(Saved entries)

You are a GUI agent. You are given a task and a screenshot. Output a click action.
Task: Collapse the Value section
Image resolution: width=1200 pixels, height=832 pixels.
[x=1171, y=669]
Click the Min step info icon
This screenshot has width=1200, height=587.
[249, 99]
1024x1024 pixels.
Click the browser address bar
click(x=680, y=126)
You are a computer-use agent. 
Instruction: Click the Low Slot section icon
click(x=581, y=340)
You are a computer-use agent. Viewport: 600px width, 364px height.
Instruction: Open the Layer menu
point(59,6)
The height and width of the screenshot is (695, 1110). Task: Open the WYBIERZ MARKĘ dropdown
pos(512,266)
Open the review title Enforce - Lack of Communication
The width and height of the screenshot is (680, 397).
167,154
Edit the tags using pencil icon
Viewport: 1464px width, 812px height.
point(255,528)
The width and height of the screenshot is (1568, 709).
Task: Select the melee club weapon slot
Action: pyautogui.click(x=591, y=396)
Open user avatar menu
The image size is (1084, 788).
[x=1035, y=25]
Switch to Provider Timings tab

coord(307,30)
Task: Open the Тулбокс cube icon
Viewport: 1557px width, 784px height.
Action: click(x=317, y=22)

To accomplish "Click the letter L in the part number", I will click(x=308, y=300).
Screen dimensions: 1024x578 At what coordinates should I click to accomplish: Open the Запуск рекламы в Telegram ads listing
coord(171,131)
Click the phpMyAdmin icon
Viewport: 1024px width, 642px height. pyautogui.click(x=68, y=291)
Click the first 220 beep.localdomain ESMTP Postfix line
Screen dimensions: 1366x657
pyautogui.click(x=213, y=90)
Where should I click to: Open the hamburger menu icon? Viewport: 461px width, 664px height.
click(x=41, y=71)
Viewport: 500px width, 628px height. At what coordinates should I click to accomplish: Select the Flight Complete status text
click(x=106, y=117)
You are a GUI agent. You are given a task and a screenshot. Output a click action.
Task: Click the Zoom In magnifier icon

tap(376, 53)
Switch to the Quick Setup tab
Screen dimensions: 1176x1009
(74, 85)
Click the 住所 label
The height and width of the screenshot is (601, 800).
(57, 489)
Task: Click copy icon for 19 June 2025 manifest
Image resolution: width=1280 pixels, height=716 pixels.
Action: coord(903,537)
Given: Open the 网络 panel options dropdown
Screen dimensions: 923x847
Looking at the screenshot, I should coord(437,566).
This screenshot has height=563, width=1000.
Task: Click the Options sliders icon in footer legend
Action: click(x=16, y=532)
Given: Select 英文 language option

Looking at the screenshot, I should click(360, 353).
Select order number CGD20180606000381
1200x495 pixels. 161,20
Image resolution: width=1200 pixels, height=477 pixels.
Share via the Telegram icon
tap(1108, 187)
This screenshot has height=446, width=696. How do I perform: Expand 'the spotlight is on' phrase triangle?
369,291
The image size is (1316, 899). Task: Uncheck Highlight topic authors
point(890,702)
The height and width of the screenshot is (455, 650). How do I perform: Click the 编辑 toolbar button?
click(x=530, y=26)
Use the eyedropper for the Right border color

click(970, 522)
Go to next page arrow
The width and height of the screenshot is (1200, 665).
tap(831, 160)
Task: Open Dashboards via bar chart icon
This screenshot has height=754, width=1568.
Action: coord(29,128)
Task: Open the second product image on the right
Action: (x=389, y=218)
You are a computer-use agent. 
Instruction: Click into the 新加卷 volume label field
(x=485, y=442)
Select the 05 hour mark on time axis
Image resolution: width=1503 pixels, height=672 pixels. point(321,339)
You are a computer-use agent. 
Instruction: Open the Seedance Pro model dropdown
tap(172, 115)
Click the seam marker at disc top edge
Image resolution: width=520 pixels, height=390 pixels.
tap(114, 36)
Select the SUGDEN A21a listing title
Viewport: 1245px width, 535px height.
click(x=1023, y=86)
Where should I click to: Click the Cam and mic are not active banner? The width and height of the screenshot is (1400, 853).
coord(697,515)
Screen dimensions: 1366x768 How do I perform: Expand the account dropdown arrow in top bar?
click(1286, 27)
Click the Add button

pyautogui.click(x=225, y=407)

TRY IT = Copy out the records once more. Match them exactly.

ANSWER TO THE PROBLEM =
You are a GUI agent. You are given a task and a screenshot. Output a click action.
Task: Collapse the Value section
Image resolution: width=1200 pixels, height=832 pixels.
[x=1171, y=669]
Click the Min step info icon
This screenshot has width=1200, height=587.
[249, 99]
1024x1024 pixels.
Click the browser address bar
click(x=680, y=126)
You are a computer-use agent. 
Instruction: Click the Low Slot section icon
click(x=581, y=340)
You are a computer-use agent. Viewport: 600px width, 364px height.
Instruction: Open the Layer menu
point(59,6)
The height and width of the screenshot is (695, 1110). Task: Open the WYBIERZ MARKĘ dropdown
pos(512,266)
Open the review title Enforce - Lack of Communication
The width and height of the screenshot is (680, 397).
167,154
Edit the tags using pencil icon
Viewport: 1464px width, 812px height.
point(255,528)
The width and height of the screenshot is (1568, 709).
Task: Select the melee club weapon slot
Action: pyautogui.click(x=591, y=396)
Open user avatar menu
The image size is (1084, 788).
[x=1035, y=25]
Switch to Provider Timings tab

coord(307,30)
Task: Open the Тулбокс cube icon
Viewport: 1557px width, 784px height.
Action: click(x=317, y=22)

To accomplish "Click the letter L in the part number", I will click(x=308, y=300).
Screen dimensions: 1024x578 At what coordinates should I click to accomplish: Open the Запуск рекламы в Telegram ads listing
coord(171,131)
Click the phpMyAdmin icon
Viewport: 1024px width, 642px height. pyautogui.click(x=68, y=291)
Click the first 220 beep.localdomain ESMTP Postfix line
Screen dimensions: 1366x657
pyautogui.click(x=213, y=90)
Where should I click to: Open the hamburger menu icon? Viewport: 461px width, 664px height.
click(x=41, y=71)
Viewport: 500px width, 628px height. At what coordinates should I click to accomplish: Select the Flight Complete status text
click(x=106, y=117)
You are a GUI agent. You are given a task and a screenshot. Output a click action.
Task: Click the Zoom In magnifier icon

tap(376, 53)
Switch to the Quick Setup tab
Screen dimensions: 1176x1009
(74, 85)
Click the 住所 label
The height and width of the screenshot is (601, 800).
(57, 489)
Task: Click copy icon for 19 June 2025 manifest
Image resolution: width=1280 pixels, height=716 pixels.
Action: coord(903,537)
Given: Open the 网络 panel options dropdown
Screen dimensions: 923x847
Looking at the screenshot, I should coord(437,566).
This screenshot has height=563, width=1000.
Task: Click the Options sliders icon in footer legend
Action: click(x=16, y=532)
Given: Select 英文 language option

Looking at the screenshot, I should click(360, 353).
Select order number CGD20180606000381
1200x495 pixels. 161,20
Image resolution: width=1200 pixels, height=477 pixels.
Share via the Telegram icon
tap(1108, 187)
This screenshot has height=446, width=696. How do I perform: Expand 'the spotlight is on' phrase triangle?
369,291
The image size is (1316, 899). Task: Uncheck Highlight topic authors
point(890,702)
The height and width of the screenshot is (455, 650). How do I perform: Click the 编辑 toolbar button?
click(x=530, y=26)
Use the eyedropper for the Right border color

click(970, 522)
Go to next page arrow
The width and height of the screenshot is (1200, 665).
tap(831, 160)
Task: Open Dashboards via bar chart icon
This screenshot has height=754, width=1568.
Action: coord(29,128)
Task: Open the second product image on the right
Action: (x=389, y=218)
You are a computer-use agent. 
Instruction: Click into the 新加卷 volume label field
(x=485, y=442)
Select the 05 hour mark on time axis
Image resolution: width=1503 pixels, height=672 pixels. point(321,339)
You are a computer-use agent. 
Instruction: Open the Seedance Pro model dropdown
tap(172, 115)
Click the seam marker at disc top edge
Image resolution: width=520 pixels, height=390 pixels.
tap(114, 36)
Select the SUGDEN A21a listing title
Viewport: 1245px width, 535px height.
click(x=1023, y=86)
Where should I click to: Click the Cam and mic are not active banner? The width and height of the screenshot is (1400, 853).
coord(697,515)
Screen dimensions: 1366x768 How do I perform: Expand the account dropdown arrow in top bar?
click(1286, 27)
Click the Add button

pyautogui.click(x=225, y=407)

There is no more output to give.